TASK DIRECTIONS
Starting with the line that contains "Γνωστική Διδασκαλία (1247, 193)" and ending with the final line of the data below, print those lines exactly and nothing else.

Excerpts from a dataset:
______________________________

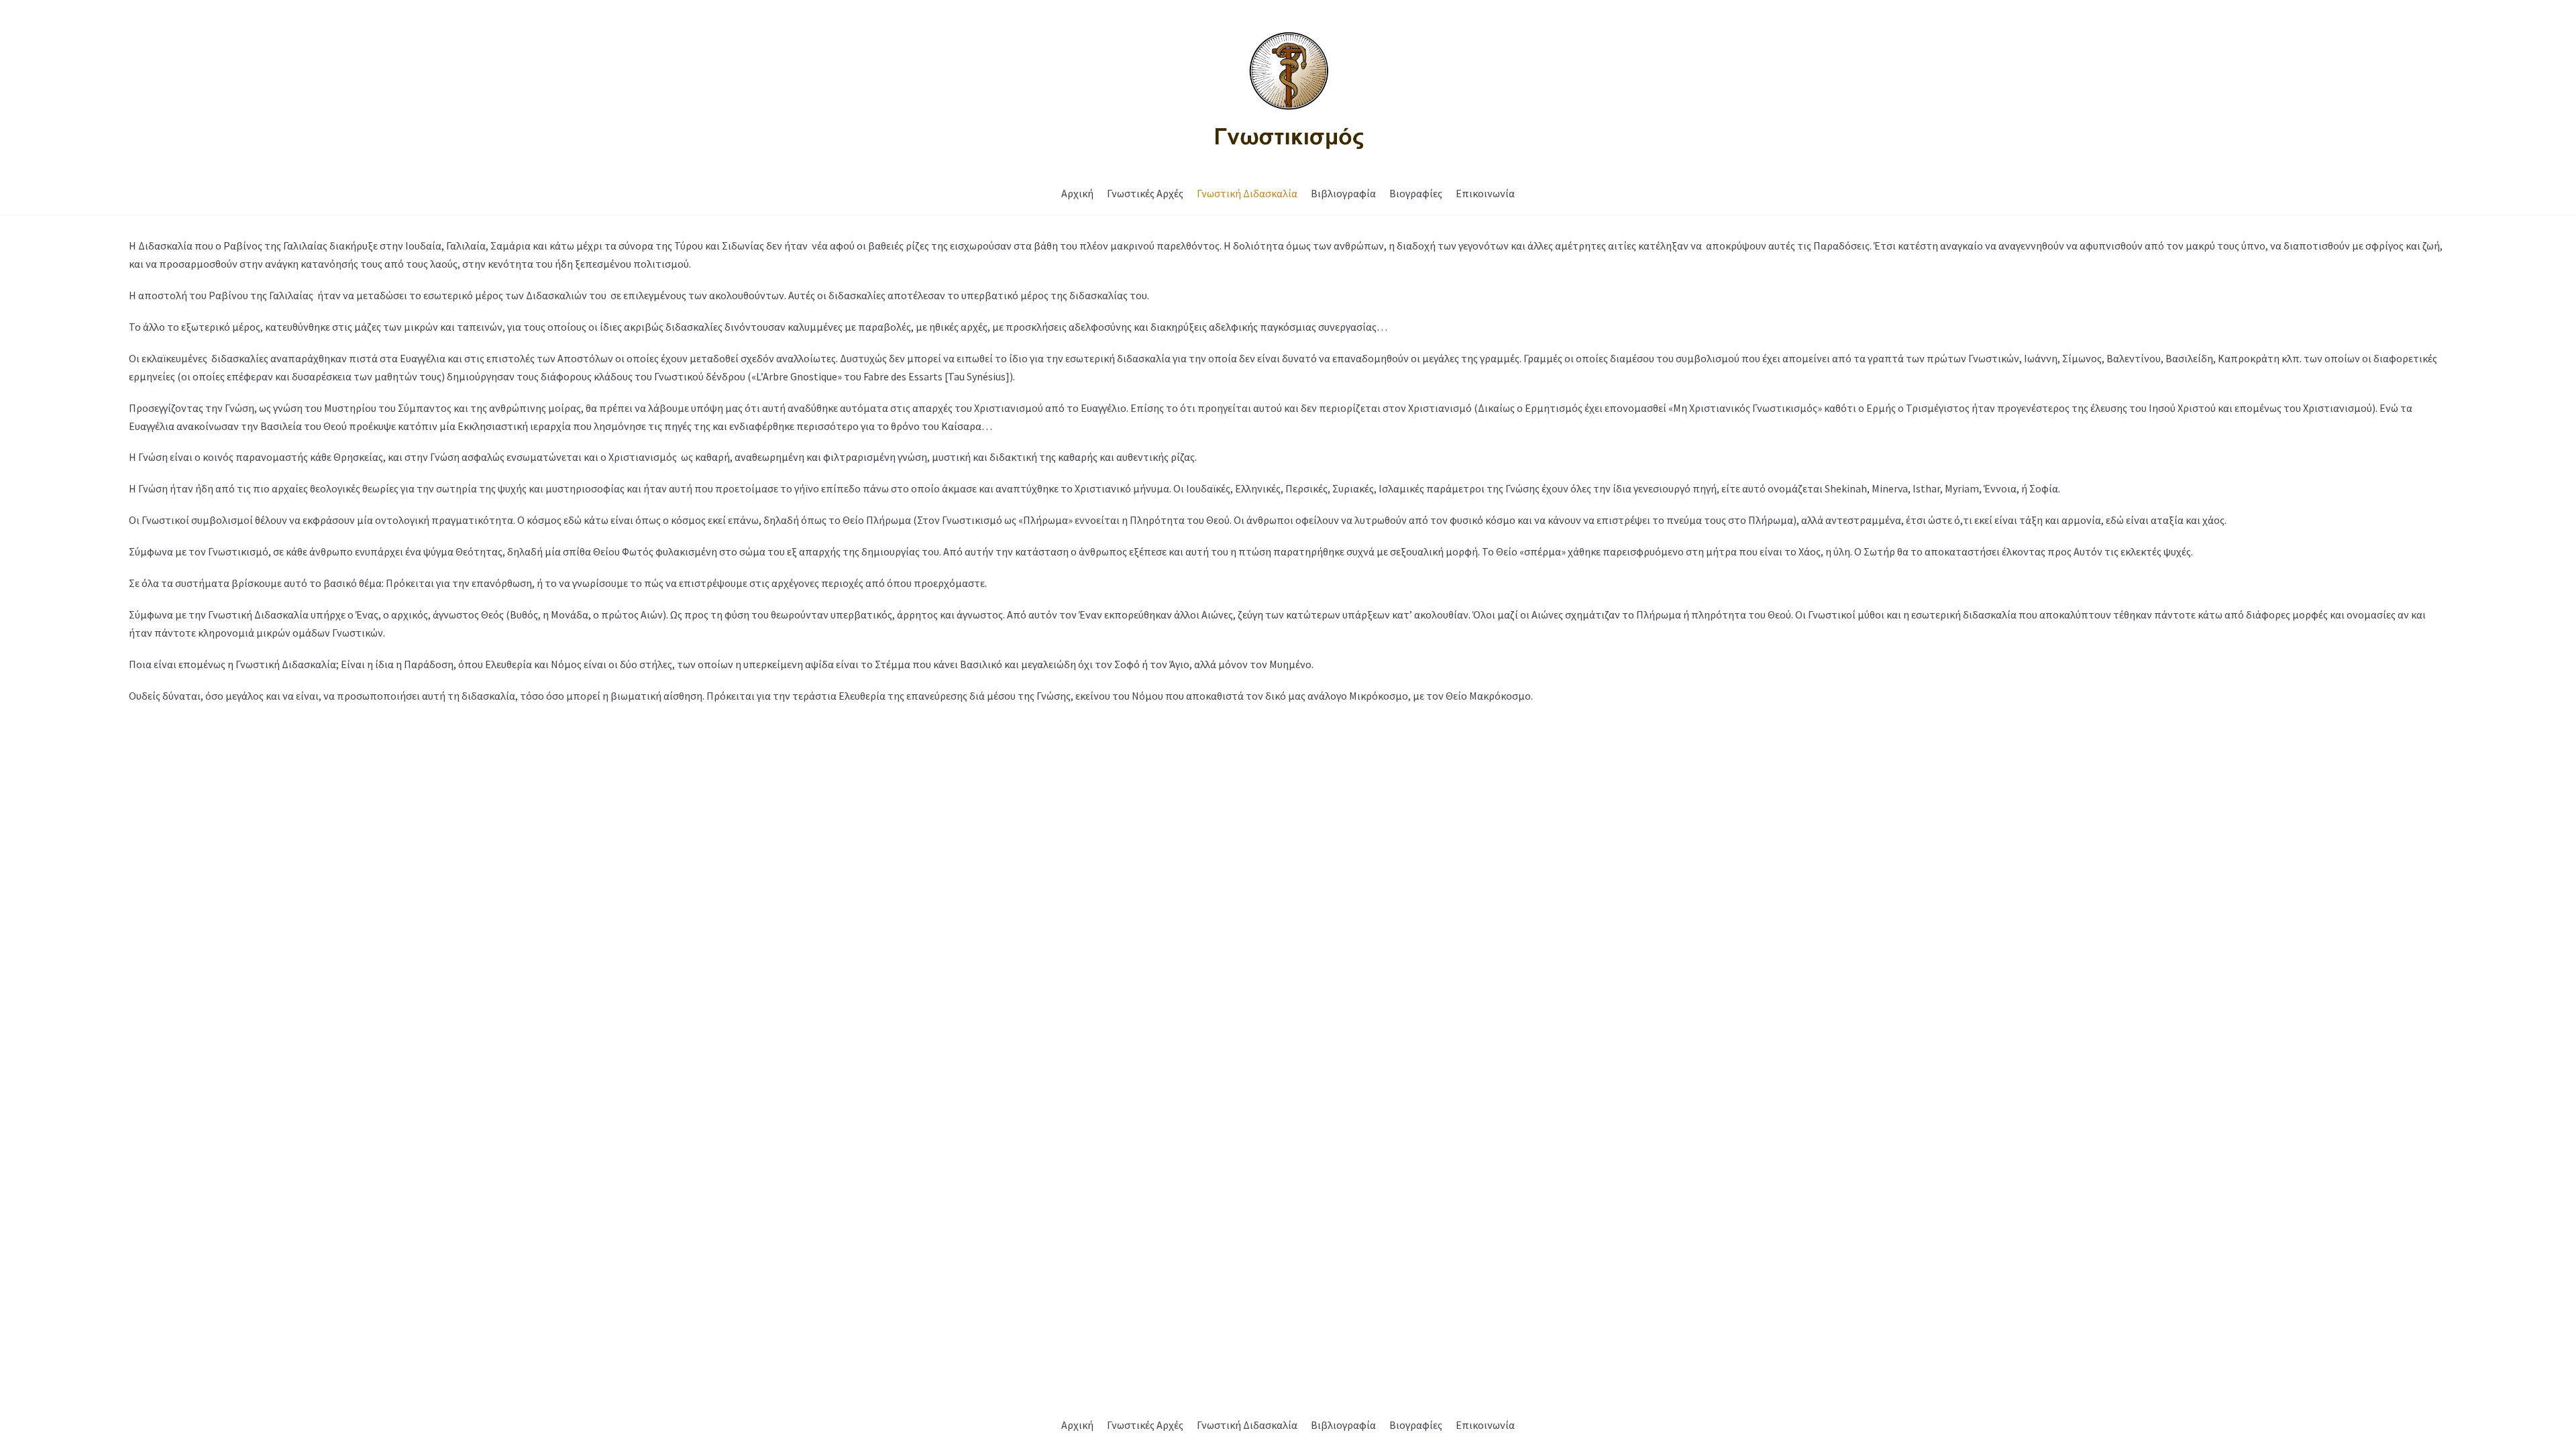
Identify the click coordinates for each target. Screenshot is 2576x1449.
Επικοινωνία (1485, 193)
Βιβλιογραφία (1343, 193)
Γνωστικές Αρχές (1145, 193)
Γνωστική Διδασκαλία (1247, 193)
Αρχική (1077, 193)
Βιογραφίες (1415, 193)
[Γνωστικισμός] (1288, 86)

______________________________

EXERCISE ANSWER
Γνωστική Διδασκαλία (1247, 193)
Αρχική (1077, 193)
Βιογραφίες (1415, 193)
[Γνωστικισμός] (1288, 86)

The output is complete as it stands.